EXERCISE - In the listing below, which lines contain the string "screenshot"? Copy them all.

SOURCE DATA -
= = =

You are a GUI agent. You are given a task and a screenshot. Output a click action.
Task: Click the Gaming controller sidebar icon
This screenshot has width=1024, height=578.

= = =

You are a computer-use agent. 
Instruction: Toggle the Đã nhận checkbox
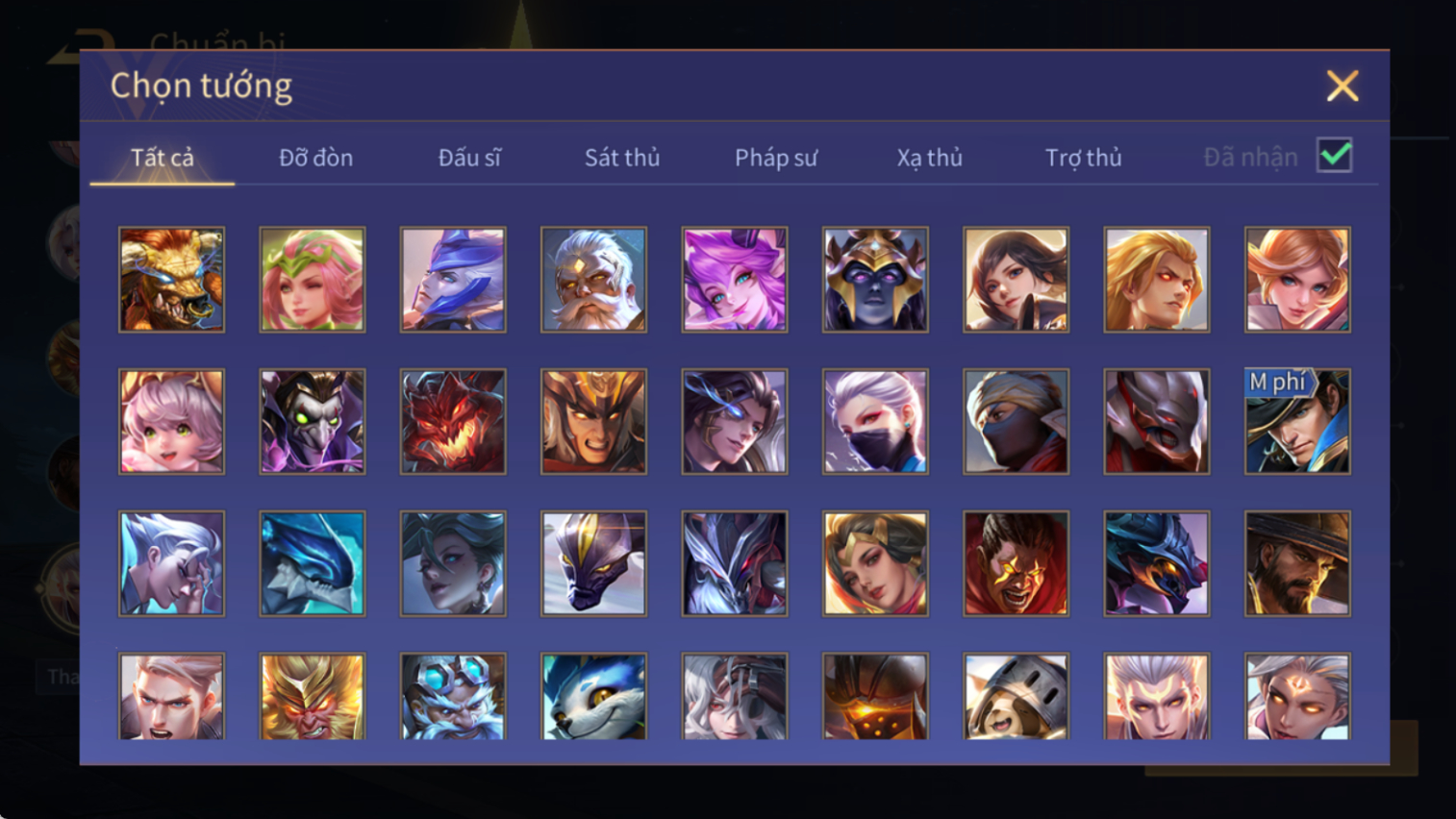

= = =

RESULT OF THE TASK -
You are a GUI agent. You are given a task and a screenshot. Output a click action.
This screenshot has width=1024, height=578.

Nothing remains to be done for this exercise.